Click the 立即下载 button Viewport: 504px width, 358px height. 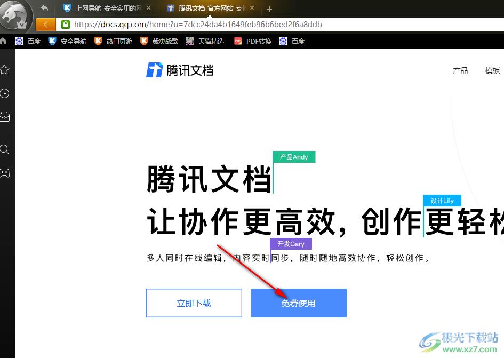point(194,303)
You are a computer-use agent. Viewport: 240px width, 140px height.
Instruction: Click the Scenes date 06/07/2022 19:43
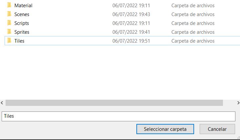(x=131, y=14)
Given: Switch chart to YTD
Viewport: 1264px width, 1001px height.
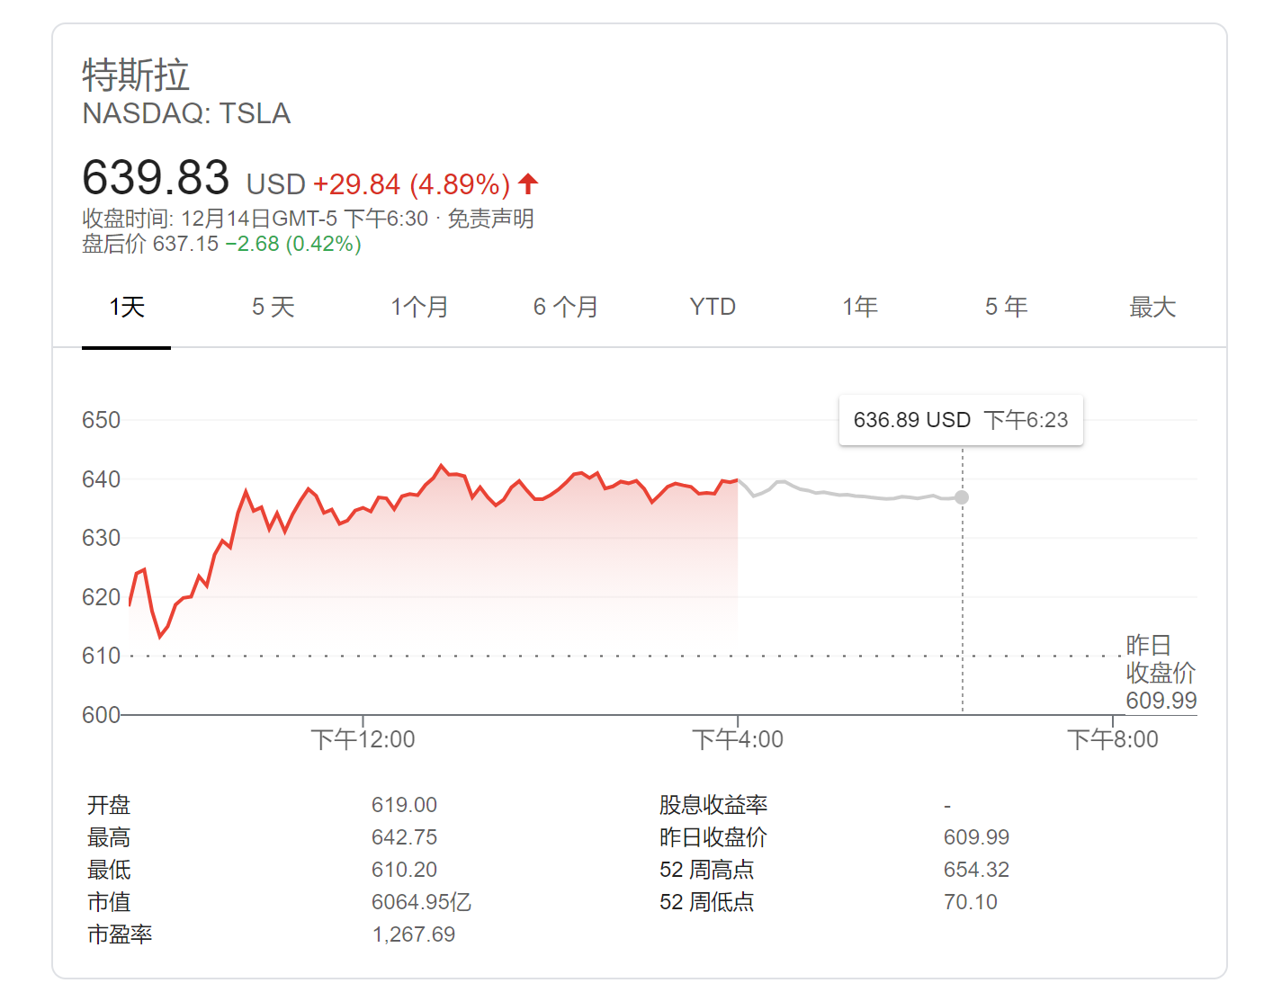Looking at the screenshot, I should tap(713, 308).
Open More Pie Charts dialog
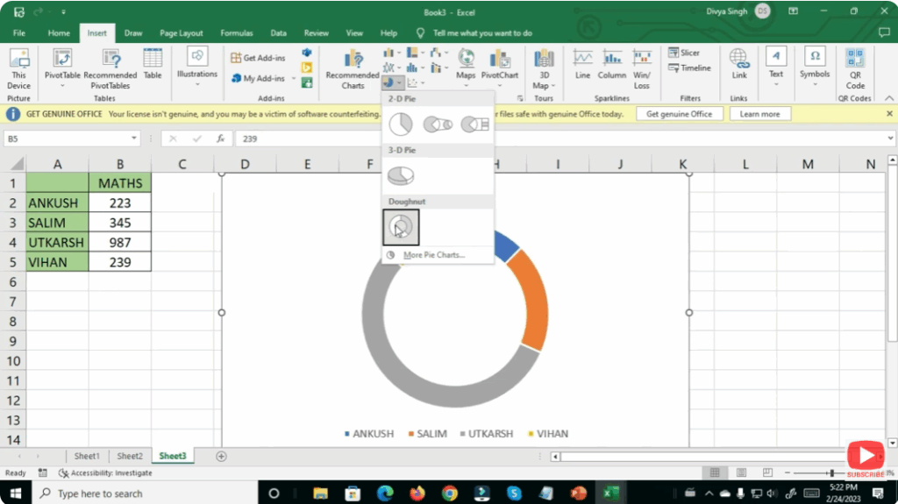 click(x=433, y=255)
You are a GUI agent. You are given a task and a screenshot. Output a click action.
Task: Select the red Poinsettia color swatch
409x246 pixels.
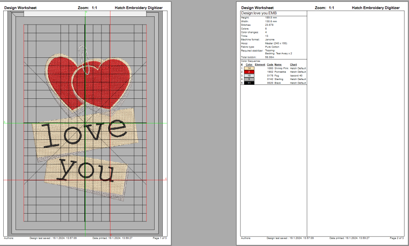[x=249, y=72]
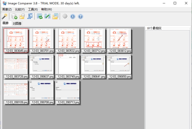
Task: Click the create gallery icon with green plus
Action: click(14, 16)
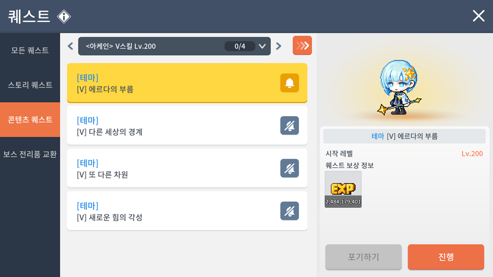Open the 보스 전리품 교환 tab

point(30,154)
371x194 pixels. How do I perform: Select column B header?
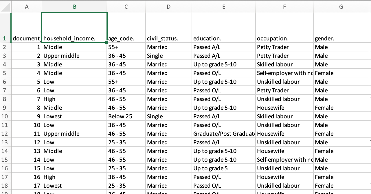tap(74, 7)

=-=-=-=-=

* Goal *
Count the lines in the rows above that contain the word "Select", and reply with the number alone.

* Written answer *
2